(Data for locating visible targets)
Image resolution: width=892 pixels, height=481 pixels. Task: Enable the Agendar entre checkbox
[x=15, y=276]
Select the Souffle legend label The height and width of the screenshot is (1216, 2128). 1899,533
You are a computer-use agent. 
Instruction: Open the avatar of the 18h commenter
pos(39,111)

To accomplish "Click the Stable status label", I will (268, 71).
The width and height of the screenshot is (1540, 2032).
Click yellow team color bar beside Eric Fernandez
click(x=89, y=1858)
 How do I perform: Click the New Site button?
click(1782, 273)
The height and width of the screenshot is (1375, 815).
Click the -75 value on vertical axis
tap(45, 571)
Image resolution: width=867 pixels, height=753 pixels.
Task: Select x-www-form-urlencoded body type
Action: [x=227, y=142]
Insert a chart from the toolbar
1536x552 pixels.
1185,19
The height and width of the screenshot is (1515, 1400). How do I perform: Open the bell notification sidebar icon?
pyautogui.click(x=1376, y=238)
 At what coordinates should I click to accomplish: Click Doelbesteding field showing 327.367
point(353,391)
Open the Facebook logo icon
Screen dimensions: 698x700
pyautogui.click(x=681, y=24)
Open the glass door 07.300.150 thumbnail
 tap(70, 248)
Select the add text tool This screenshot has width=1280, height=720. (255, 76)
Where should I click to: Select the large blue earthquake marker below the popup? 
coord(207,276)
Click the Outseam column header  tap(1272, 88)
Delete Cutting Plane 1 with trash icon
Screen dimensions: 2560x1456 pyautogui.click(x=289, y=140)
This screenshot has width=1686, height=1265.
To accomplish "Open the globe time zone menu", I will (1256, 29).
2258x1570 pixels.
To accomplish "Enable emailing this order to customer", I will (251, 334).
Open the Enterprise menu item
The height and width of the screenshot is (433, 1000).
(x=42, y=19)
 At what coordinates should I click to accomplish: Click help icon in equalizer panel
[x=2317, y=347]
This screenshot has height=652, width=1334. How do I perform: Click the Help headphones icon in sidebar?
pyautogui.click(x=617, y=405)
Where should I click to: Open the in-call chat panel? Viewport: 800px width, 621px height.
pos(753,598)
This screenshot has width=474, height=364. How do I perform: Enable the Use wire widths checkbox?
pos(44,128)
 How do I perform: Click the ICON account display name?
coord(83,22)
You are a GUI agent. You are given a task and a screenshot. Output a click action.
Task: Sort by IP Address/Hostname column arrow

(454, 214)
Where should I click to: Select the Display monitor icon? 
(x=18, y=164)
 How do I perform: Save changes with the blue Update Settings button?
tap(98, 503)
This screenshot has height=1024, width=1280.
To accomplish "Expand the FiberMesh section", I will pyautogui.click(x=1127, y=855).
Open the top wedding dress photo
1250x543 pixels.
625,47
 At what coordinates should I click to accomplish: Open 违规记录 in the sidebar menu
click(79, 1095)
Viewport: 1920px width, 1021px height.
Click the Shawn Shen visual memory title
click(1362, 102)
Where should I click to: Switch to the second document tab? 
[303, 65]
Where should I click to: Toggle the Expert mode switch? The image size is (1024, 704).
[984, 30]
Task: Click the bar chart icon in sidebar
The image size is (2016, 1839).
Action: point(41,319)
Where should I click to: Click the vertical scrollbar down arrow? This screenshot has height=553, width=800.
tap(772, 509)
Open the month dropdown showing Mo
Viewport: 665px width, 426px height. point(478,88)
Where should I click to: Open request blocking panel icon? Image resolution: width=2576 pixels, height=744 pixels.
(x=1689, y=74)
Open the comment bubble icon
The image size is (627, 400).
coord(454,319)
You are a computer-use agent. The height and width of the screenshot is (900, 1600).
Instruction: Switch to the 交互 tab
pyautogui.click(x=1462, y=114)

### Work required
Could you return all of the material above verbatim, with every line unchanged?

### Exercise result
Image resolution: width=892 pixels, height=481 pixels. Task: Enable the Agendar entre checkbox
[x=15, y=276]
Select the Souffle legend label The height and width of the screenshot is (1216, 2128). 1899,533
You are a computer-use agent. 
Instruction: Open the avatar of the 18h commenter
pos(39,111)

To accomplish "Click the Stable status label", I will (268, 71).
The width and height of the screenshot is (1540, 2032).
Click yellow team color bar beside Eric Fernandez
click(x=89, y=1858)
 How do I perform: Click the New Site button?
click(1782, 273)
The height and width of the screenshot is (1375, 815).
Click the -75 value on vertical axis
tap(45, 571)
Image resolution: width=867 pixels, height=753 pixels.
Task: Select x-www-form-urlencoded body type
Action: [x=227, y=142]
Insert a chart from the toolbar
1536x552 pixels.
1185,19
The height and width of the screenshot is (1515, 1400). How do I perform: Open the bell notification sidebar icon?
pyautogui.click(x=1376, y=238)
 At what coordinates should I click to accomplish: Click Doelbesteding field showing 327.367
point(353,391)
Open the Facebook logo icon
Screen dimensions: 698x700
pyautogui.click(x=681, y=24)
Open the glass door 07.300.150 thumbnail
 tap(70, 248)
Select the add text tool This screenshot has width=1280, height=720. (255, 76)
Where should I click to: Select the large blue earthquake marker below the popup? 
coord(207,276)
Click the Outseam column header  tap(1272, 88)
Delete Cutting Plane 1 with trash icon
Screen dimensions: 2560x1456 pyautogui.click(x=289, y=140)
This screenshot has width=1686, height=1265.
To accomplish "Open the globe time zone menu", I will (1256, 29).
2258x1570 pixels.
To accomplish "Enable emailing this order to customer", I will (251, 334).
Open the Enterprise menu item
The height and width of the screenshot is (433, 1000).
(x=42, y=19)
 At what coordinates should I click to accomplish: Click help icon in equalizer panel
[x=2317, y=347]
This screenshot has height=652, width=1334. How do I perform: Click the Help headphones icon in sidebar?
pyautogui.click(x=617, y=405)
Where should I click to: Open the in-call chat panel? Viewport: 800px width, 621px height.
pos(753,598)
This screenshot has width=474, height=364. How do I perform: Enable the Use wire widths checkbox?
pos(44,128)
 How do I perform: Click the ICON account display name?
coord(83,22)
You are a GUI agent. You are given a task and a screenshot. Output a click action.
Task: Sort by IP Address/Hostname column arrow

(454, 214)
Where should I click to: Select the Display monitor icon? 
(x=18, y=164)
 How do I perform: Save changes with the blue Update Settings button?
tap(98, 503)
This screenshot has height=1024, width=1280.
To accomplish "Expand the FiberMesh section", I will pyautogui.click(x=1127, y=855).
Open the top wedding dress photo
1250x543 pixels.
625,47
 At what coordinates should I click to accomplish: Open 违规记录 in the sidebar menu
click(79, 1095)
Viewport: 1920px width, 1021px height.
Click the Shawn Shen visual memory title
click(1362, 102)
Where should I click to: Switch to the second document tab? 
[303, 65]
Where should I click to: Toggle the Expert mode switch? The image size is (1024, 704).
[984, 30]
Task: Click the bar chart icon in sidebar
The image size is (2016, 1839).
Action: point(41,319)
Where should I click to: Click the vertical scrollbar down arrow? This screenshot has height=553, width=800.
tap(772, 509)
Open the month dropdown showing Mo
Viewport: 665px width, 426px height. point(478,88)
Where should I click to: Open request blocking panel icon? Image resolution: width=2576 pixels, height=744 pixels.
(x=1689, y=74)
Open the comment bubble icon
The image size is (627, 400).
coord(454,319)
You are a computer-use agent. The height and width of the screenshot is (900, 1600).
Instruction: Switch to the 交互 tab
pyautogui.click(x=1462, y=114)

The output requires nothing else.